### Task to carry out
Each line of the listing is to be retyped exactly as given.

--------------------

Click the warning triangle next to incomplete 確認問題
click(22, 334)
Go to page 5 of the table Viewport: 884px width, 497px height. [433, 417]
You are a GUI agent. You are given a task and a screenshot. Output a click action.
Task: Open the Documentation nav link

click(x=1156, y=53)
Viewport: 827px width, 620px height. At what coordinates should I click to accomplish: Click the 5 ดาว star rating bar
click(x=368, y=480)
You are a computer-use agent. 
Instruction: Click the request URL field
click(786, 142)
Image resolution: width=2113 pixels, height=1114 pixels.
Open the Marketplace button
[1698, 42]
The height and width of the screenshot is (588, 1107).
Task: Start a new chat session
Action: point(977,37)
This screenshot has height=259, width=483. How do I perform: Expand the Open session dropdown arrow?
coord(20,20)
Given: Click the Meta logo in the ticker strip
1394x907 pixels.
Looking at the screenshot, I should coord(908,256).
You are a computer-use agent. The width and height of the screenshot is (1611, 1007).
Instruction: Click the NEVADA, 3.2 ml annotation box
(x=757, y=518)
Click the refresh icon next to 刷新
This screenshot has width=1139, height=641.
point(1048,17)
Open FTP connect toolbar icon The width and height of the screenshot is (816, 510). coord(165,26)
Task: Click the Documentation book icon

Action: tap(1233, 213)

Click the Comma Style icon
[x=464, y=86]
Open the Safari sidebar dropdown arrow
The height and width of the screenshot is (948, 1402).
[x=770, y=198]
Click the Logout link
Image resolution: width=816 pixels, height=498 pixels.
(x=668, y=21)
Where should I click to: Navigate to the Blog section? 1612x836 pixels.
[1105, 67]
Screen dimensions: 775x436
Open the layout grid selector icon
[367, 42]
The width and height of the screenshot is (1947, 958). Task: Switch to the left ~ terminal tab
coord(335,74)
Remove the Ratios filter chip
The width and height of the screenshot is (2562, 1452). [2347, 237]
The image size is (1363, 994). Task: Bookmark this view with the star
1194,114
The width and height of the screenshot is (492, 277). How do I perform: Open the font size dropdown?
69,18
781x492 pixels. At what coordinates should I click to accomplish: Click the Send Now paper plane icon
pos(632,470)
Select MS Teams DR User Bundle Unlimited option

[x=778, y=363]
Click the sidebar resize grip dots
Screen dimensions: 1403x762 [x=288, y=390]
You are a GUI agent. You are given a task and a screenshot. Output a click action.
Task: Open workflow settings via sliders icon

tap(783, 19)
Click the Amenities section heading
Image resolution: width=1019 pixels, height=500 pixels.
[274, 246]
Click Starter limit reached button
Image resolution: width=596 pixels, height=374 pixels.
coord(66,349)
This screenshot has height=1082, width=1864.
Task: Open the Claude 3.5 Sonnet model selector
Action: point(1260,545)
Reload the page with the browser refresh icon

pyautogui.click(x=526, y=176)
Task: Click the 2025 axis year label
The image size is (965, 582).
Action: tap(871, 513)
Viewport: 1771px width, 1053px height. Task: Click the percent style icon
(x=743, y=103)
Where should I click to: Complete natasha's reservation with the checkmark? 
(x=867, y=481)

--------------------

### Answer to the exercise
Click the warning triangle next to incomplete 確認問題
click(22, 334)
Go to page 5 of the table Viewport: 884px width, 497px height. [433, 417]
You are a GUI agent. You are given a task and a screenshot. Output a click action.
Task: Open the Documentation nav link

click(x=1156, y=53)
Viewport: 827px width, 620px height. At what coordinates should I click to accomplish: Click the 5 ดาว star rating bar
click(x=368, y=480)
You are a computer-use agent. 
Instruction: Click the request URL field
click(786, 142)
Image resolution: width=2113 pixels, height=1114 pixels.
Open the Marketplace button
[1698, 42]
The height and width of the screenshot is (588, 1107).
Task: Start a new chat session
Action: point(977,37)
This screenshot has height=259, width=483. How do I perform: Expand the Open session dropdown arrow?
coord(20,20)
Given: Click the Meta logo in the ticker strip
1394x907 pixels.
Looking at the screenshot, I should coord(908,256).
You are a computer-use agent. The width and height of the screenshot is (1611, 1007).
Instruction: Click the NEVADA, 3.2 ml annotation box
(x=757, y=518)
Click the refresh icon next to 刷新
This screenshot has width=1139, height=641.
point(1048,17)
Open FTP connect toolbar icon The width and height of the screenshot is (816, 510). coord(165,26)
Task: Click the Documentation book icon

Action: tap(1233, 213)

Click the Comma Style icon
[x=464, y=86]
Open the Safari sidebar dropdown arrow
The height and width of the screenshot is (948, 1402).
[x=770, y=198]
Click the Logout link
Image resolution: width=816 pixels, height=498 pixels.
(x=668, y=21)
Where should I click to: Navigate to the Blog section? 1612x836 pixels.
[1105, 67]
Screen dimensions: 775x436
Open the layout grid selector icon
[367, 42]
The width and height of the screenshot is (1947, 958). Task: Switch to the left ~ terminal tab
coord(335,74)
Remove the Ratios filter chip
The width and height of the screenshot is (2562, 1452). [2347, 237]
The image size is (1363, 994). Task: Bookmark this view with the star
1194,114
The width and height of the screenshot is (492, 277). How do I perform: Open the font size dropdown?
69,18
781x492 pixels. At what coordinates should I click to accomplish: Click the Send Now paper plane icon
pos(632,470)
Select MS Teams DR User Bundle Unlimited option

[x=778, y=363]
Click the sidebar resize grip dots
Screen dimensions: 1403x762 [x=288, y=390]
You are a GUI agent. You are given a task and a screenshot. Output a click action.
Task: Open workflow settings via sliders icon

tap(783, 19)
Click the Amenities section heading
Image resolution: width=1019 pixels, height=500 pixels.
[274, 246]
Click Starter limit reached button
Image resolution: width=596 pixels, height=374 pixels.
coord(66,349)
This screenshot has height=1082, width=1864.
Task: Open the Claude 3.5 Sonnet model selector
Action: point(1260,545)
Reload the page with the browser refresh icon

pyautogui.click(x=526, y=176)
Task: Click the 2025 axis year label
The image size is (965, 582).
Action: tap(871, 513)
Viewport: 1771px width, 1053px height. Task: Click the percent style icon
(x=743, y=103)
Where should I click to: Complete natasha's reservation with the checkmark? 
(x=867, y=481)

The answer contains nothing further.